CRC development is considered a multistep process that follows the accumulation of genetic alterations, including chromosomal abnormalities, gene mutations, and epigenetic changes [4]. The Ras–Raf–MAP kinase pathway is known to mediate cellular responses to extracellular signals that regulate cell proliferation, differentiation, and apoptosis [8]. KRAS-activating mutations decrease or abolish the intrinsic GTPase activity of the KRAS protein, leading to its constitutive activation. Similarly, the BRAF V600E mutation induces structural changes that increase the kinase activity of the RAF protein [9]. Moreover, tumors with RAS oncogene mutations are resistant to treatments with EGFR inhibitors, indicating that mutations in the RAS proto-oncogene are predictive of treatment responses [4,10]. RAS mutations commonly occur in codons 12 and 13 and are implicated in many human cancers, including approximately 40% of CRC cases [3]. In 2002, Davies et al. [5] identified activating mutations in BRAF that were present in many human cancers, including approximately 10% of CRC cases. The BRAF V600E mutation accounts for 80% of BRAF mutations in human cancers and is thought to be biologically distinct from less frequent BRAF mutations because it allows growth in the absence of functional RAS genes [5]. Interestingly, the BRAF V600E mutation has not been previously reported in combination with the KRAS mutation in patients with CRC [3,11], suggesting that at least one of these pathways must remain intact for cell survival.

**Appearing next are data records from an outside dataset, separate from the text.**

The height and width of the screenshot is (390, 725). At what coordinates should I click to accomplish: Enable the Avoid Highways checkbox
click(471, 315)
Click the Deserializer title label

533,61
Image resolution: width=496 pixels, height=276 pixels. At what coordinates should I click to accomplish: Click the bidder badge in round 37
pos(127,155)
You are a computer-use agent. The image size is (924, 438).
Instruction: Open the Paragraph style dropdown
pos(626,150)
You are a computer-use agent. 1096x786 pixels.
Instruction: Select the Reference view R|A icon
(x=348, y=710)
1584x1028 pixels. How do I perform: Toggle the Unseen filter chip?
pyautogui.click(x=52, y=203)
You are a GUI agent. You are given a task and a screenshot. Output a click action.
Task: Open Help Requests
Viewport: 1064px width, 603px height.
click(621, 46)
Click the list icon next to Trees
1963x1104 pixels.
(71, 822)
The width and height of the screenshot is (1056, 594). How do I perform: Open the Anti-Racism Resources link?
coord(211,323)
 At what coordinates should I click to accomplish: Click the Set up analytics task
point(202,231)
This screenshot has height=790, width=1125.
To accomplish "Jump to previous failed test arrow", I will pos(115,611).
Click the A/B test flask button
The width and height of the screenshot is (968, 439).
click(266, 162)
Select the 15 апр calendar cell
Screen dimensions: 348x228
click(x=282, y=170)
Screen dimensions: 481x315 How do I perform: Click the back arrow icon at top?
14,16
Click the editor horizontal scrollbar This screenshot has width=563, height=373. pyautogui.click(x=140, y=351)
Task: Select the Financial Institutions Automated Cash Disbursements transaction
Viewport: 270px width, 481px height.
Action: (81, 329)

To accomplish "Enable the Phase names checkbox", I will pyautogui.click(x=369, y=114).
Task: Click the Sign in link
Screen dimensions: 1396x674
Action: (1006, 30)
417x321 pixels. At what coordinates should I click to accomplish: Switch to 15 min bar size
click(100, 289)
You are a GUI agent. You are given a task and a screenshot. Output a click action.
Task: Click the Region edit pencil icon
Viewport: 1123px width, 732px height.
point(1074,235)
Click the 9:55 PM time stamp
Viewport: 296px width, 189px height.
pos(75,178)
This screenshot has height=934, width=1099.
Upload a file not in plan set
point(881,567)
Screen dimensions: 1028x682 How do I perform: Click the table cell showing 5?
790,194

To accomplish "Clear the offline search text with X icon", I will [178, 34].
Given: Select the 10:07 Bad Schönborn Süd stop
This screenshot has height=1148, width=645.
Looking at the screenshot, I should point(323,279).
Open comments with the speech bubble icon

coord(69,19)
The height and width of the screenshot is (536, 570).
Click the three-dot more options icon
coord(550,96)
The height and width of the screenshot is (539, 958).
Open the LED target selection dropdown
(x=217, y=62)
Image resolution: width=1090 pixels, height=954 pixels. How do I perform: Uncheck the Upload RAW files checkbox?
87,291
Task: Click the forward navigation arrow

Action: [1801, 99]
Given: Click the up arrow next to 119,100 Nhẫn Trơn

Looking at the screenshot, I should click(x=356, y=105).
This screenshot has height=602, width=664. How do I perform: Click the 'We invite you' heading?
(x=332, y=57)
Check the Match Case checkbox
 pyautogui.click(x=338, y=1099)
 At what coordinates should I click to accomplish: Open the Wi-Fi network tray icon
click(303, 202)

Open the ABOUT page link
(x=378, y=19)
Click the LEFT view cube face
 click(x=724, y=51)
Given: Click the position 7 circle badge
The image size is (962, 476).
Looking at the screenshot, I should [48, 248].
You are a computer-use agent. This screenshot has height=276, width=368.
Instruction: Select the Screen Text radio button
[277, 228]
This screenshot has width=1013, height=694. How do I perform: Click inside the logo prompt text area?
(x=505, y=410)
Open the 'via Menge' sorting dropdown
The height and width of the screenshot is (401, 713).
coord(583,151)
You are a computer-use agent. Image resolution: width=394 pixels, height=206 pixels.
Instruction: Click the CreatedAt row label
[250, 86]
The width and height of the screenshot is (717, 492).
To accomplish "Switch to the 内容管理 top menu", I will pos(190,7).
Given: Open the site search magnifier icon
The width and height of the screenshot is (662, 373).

The BRAF V600E mutation is known to be a strong prognostic marker in patients with metastatic and stage II/III CRC [4]. Similar to most activating mutations, the BRAF VK600–601E mutation affects the activation segment of BRAF. Therefore, these mutations likely disrupt the interaction between the activation segment and P-loops that normally stabilize BRAF in the inactive conformation [12,13]. Because the BRAF VK600–601E mutation is functionally analogous to the BRAF V600E mutation [14], it may be an additional marker of recurrence and poor treatment responses in patients with CRC. In support of this hypothesis, the present CRC patient responded poorly to conventional radiotherapy and chemotherapy and died at 15 months after initiation of first-line treatment for recurrence. This time period was almost equal to the median overall survival of patients with metastatic CRC with BRAF mutations who were treated with the FOLFIRI regimen with or without cetuximab (14.0 and 10.3 months, respectively) [15]. Although outcomes of rectal cancer often differ from those of colon cancer, clinical trials for unresectable advanced colorectal cancer always include colon and rectal cancer cases. For example, in a randomized phase III study (CRYSTAL trial) comparing FOLFIRI alone with cetuximab plus FOLFIRI regimens in 348 patients with KRAS exon2 wild-type CRCs, rectal cancer cases comprised 40.9% and 44.2% of the treatment arms, respectively [1].

To our knowledge, this is the first report describing the BRAF VK600–601E mutation in a patient with CRC. Although this mutation may be uncommon, the present observations warrant routine investigation of alternative mutations among CRC patients who show rapid progression and/or resistance to aggressive radiotherapy and/or chemotherapy.

Consent

This is a report of a case of standard treatment of the CRC with the rare somatic mutation. Written informed consent was obtained from the patient for testing the mutation status. Written informed consent for publication of this case report and accompanying images was obtained from a kin of the patient. However, we had not presented to our ethics committee, because this is not interventional study.